Prompt
Return the data below exactly, but only from the line containing "Inicio (20, 100)" through the line containing "因数分解の解き方 (47, 1118)", with both of those lines included.

Data to examine

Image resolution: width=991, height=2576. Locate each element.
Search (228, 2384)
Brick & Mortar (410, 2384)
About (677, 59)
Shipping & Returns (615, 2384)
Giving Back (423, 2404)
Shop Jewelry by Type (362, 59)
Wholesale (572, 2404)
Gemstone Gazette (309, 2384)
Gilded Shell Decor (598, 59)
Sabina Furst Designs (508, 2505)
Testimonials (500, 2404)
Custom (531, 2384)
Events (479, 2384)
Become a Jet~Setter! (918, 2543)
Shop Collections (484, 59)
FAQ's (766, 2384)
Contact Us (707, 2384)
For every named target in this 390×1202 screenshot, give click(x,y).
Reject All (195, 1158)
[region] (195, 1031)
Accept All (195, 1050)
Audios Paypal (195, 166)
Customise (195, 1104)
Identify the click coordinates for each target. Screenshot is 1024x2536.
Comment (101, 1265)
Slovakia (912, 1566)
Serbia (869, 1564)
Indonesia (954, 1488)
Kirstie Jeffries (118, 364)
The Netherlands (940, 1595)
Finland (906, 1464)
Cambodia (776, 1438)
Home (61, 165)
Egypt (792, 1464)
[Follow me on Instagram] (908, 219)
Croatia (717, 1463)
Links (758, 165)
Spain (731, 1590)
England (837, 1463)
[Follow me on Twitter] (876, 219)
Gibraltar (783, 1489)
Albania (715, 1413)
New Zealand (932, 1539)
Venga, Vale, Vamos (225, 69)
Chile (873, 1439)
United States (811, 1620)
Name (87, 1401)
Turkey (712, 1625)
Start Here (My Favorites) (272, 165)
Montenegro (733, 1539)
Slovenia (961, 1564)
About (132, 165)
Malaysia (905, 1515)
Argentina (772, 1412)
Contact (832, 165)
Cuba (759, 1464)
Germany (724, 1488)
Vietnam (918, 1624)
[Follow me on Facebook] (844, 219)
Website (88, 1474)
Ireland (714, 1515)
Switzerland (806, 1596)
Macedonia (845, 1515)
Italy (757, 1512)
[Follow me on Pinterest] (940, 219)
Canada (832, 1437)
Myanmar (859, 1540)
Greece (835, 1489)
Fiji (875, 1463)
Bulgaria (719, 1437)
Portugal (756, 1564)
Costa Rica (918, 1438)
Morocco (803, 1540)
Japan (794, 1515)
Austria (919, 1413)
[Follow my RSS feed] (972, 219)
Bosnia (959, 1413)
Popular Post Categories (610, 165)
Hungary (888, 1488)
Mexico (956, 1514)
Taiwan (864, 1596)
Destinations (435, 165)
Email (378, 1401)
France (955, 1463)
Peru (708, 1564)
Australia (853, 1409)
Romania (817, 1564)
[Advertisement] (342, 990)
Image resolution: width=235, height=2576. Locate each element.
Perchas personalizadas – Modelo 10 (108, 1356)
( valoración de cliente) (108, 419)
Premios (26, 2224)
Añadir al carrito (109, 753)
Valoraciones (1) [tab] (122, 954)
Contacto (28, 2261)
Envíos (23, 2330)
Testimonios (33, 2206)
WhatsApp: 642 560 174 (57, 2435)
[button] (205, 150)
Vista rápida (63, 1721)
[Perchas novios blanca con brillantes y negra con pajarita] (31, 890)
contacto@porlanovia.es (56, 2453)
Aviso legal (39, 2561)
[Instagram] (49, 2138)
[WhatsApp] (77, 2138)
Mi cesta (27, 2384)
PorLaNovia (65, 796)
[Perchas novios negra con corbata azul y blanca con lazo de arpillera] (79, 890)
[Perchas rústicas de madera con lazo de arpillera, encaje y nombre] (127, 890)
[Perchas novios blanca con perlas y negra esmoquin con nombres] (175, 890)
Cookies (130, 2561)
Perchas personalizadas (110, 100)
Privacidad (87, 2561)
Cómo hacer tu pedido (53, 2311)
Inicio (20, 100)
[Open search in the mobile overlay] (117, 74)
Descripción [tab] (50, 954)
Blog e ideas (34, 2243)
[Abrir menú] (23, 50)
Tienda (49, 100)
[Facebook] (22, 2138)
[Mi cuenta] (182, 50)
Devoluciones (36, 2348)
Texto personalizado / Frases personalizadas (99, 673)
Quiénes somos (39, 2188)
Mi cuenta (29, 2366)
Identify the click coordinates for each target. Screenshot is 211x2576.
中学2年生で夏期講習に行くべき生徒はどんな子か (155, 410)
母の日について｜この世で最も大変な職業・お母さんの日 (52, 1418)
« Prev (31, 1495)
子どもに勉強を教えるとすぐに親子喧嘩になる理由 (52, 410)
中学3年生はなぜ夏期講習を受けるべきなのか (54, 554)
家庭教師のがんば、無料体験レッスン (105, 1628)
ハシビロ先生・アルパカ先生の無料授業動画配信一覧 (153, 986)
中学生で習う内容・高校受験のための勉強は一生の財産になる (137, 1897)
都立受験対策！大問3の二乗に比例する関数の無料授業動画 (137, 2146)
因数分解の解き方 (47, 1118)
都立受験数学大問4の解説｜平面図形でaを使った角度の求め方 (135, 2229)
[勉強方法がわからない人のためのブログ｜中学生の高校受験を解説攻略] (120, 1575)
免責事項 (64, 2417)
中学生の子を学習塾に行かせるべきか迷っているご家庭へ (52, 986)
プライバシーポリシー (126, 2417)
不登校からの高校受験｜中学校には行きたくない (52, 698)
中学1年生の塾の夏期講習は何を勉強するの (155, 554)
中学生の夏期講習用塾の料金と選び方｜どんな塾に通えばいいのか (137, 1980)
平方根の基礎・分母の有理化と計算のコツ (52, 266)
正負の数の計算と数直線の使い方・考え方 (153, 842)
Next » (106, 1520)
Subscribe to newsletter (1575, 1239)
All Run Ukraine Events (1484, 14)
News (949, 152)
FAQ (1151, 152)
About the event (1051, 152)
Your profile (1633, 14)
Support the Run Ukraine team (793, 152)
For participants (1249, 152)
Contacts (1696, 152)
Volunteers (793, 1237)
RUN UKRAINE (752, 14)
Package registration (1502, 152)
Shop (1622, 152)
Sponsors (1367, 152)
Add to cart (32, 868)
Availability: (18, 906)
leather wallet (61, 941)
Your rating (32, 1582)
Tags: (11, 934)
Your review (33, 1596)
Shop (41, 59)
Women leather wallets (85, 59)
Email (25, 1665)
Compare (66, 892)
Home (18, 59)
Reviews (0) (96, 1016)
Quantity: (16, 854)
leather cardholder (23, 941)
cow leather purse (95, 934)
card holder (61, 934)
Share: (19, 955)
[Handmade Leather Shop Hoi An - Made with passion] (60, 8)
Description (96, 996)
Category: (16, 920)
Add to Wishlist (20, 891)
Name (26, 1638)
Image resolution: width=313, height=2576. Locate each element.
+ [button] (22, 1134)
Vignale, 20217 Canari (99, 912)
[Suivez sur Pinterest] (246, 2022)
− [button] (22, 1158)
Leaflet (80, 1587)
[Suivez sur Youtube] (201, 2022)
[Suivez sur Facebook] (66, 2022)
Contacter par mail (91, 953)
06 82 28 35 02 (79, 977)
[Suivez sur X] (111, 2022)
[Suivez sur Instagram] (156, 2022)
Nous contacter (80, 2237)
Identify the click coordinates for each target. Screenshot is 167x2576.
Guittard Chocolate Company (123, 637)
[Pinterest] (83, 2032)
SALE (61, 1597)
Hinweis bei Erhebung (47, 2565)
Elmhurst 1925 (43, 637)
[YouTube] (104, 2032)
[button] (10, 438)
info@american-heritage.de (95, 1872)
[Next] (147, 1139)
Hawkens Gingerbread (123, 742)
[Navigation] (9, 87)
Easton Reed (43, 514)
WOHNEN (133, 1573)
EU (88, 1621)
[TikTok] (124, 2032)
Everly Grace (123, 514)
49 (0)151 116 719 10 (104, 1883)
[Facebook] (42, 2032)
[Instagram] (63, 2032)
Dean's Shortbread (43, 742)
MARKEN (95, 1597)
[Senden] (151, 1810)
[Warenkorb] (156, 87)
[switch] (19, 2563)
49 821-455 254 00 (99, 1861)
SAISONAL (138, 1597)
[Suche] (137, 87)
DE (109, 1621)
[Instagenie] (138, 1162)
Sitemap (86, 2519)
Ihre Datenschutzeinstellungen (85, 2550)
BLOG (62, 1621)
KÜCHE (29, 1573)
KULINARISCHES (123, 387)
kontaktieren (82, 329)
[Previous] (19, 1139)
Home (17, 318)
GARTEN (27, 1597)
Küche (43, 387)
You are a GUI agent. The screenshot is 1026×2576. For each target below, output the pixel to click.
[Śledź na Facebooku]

Exercise result
Inicio (20, 100)
[Open search in the mobile overlay] (117, 74)
Descripción [tab] (50, 954)
Blog e ideas (34, 2243)
[Abrir menú] (23, 50)
Tienda (49, 100)
[Facebook] (22, 2138)
[Mi cuenta] (182, 50)
Devoluciones (36, 2348)
Texto personalizado / Frases personalizadas (99, 673)
Quiénes somos (39, 2188)
Mi cuenta (29, 2366)
Identify the click coordinates for each target. Screenshot is 211x2576.
中学2年生で夏期講習に行くべき生徒はどんな子か (155, 410)
母の日について｜この世で最も大変な職業・お母さんの日 (52, 1418)
« Prev (31, 1495)
子どもに勉強を教えるとすぐに親子喧嘩になる理由 (52, 410)
中学3年生はなぜ夏期講習を受けるべきなのか (54, 554)
家庭教師のがんば、無料体験レッスン (105, 1628)
ハシビロ先生・アルパカ先生の無料授業動画配信一覧 (153, 986)
中学生で習う内容・高校受験のための勉強は一生の財産になる (137, 1897)
都立受験対策！大問3の二乗に比例する関数の無料授業動画 (137, 2146)
因数分解の解き方 (47, 1118)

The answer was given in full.